Selama era geologis yang dikenal sebagai Mesozoic, bola online kerak benua terkonsentrasi di satu daratan besar, Pangea superkontinen. Pangaea mulai putus sekitar 150 juta tahun yang lalu, dan fragmen-fragmen itu berjauhan, akhirnya memunculkan sifat benua yang kita kenal sekarang. Pemecahan progresif dari daratan yang demikian besar berarti bahwa kelompok spesies tumbuhan dan hewan yang ada terpecah, dan garis keturunan keturunan kemudian berevolusi secara terpisah satu sama lain.

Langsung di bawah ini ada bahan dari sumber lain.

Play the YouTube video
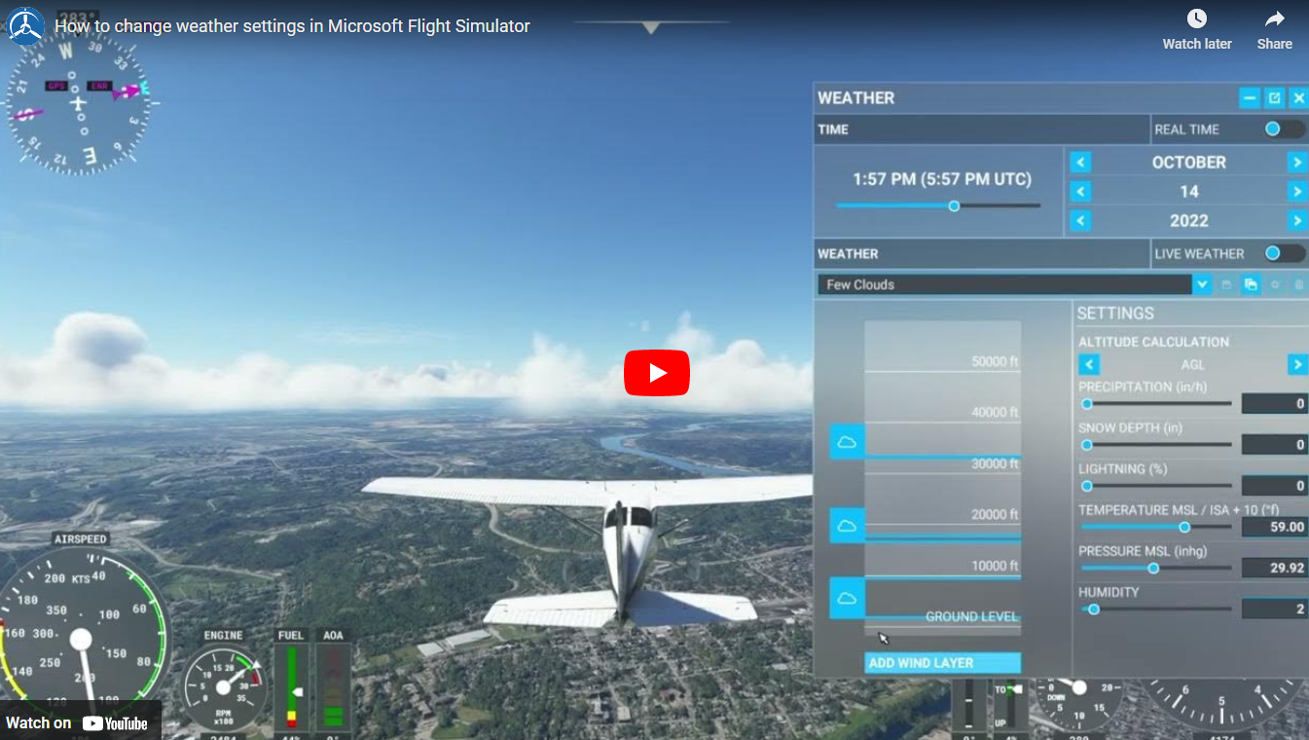 point(657,372)
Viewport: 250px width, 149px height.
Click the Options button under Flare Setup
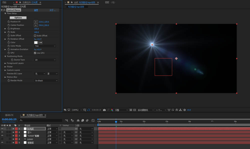(18, 18)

Kencan divergensi dengan jam molekuler

“Fosil-fosil menunjukkan bahwa keluarga cypress adalah kelompok tumbuhan yang sangat kuno,” kata ahli biologi LMU, Profesor Susanne Renner, yang juga Direktur Kebun Raya Munich. “Oleh karena itu kami menduga bahwa mungkin mungkin untuk mengikuti sejarah evolusioner mereka kembali ke periode sebelum pecahnya Pangaea, selama banyak episode perubahan iklim dan kepunahan terkait tidak terlalu banyak mengaburkan.” Renner dan penelitiannya Oleh karena itu kelompok mulai merekonstruksi pohon keluarga cypress, berdasarkan perbandingan urutan gen spesifik dari 122 spesies yang termasuk ke 32 genera yang mencerminkan distribusi seluruh dunia keluarga. Dalam rangka peristiwa-peristiwa penyimpangan saat ini, mereka menerapkan konsep jam molekuler.

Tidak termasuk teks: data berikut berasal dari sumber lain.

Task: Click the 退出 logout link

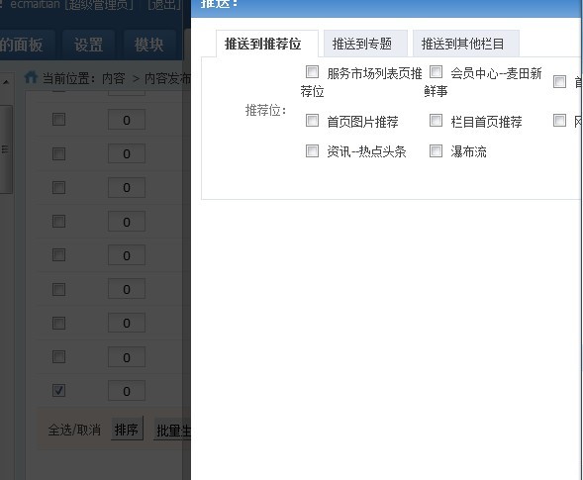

Idenya didasarkan pada prinsip sederhana. Ketika dua garis keturunan menyimpang dari leluhur yang sama, masing-masing mengakumulasi substitusi genetik yang terpisah dari yang lain. Untuk pendekatan pertama, jumlah substitusi unik memberikan ukuran waktu yang telah berlalu sejak suatu spesies berbeda dari spesies saudaranya. Dengan membandingkan spektrum perubahan genetik yang ditemukan dalam garis keturunan yang berbeda dan kalibrasi jumlah perubahan dengan fosil, seseorang dapat merekonstruksi sejarah kelompok.

Mati buntu evolusi

“Selama 15 tahun terakhir, metode molekuler ini, dalam kombinasi dengan temuan fosil baru, telah merevolusi studi biogeografi, cabang biologi yang berkaitan dengan pemahaman pola distribusi spesies hewan dan tumbuhan,” kata Renner. Beberapa kelompok ternyata sangat muda dalam hal evolusi, yang lain jauh lebih tua dari yang diasumsikan orang.

Studi baru menegaskan bahwa cypresses merupakan keluarga tanaman yang sangat tua. Asal-usul mereka dapat ditelusuri kembali ke Pangaea, dan perbedaan evolusioner dari subfamilies utara dan selatan dari cemara sebenarnya mencerminkan pecahnya Pangaea sekitar 153 juta tahun yang lalu. Ketika fragmentasi berkembang dan garis keturunan leluhur dipisahkan dari satu sama lain, garis keturunan baru didirikan dan mengikuti lintasan evolusi terpisah. Cupressaceae adalah keluarga tumbuhan pertama yang sejarah evolusinya memberi kita gambaran terperinci tentang pecahnya superkontinen.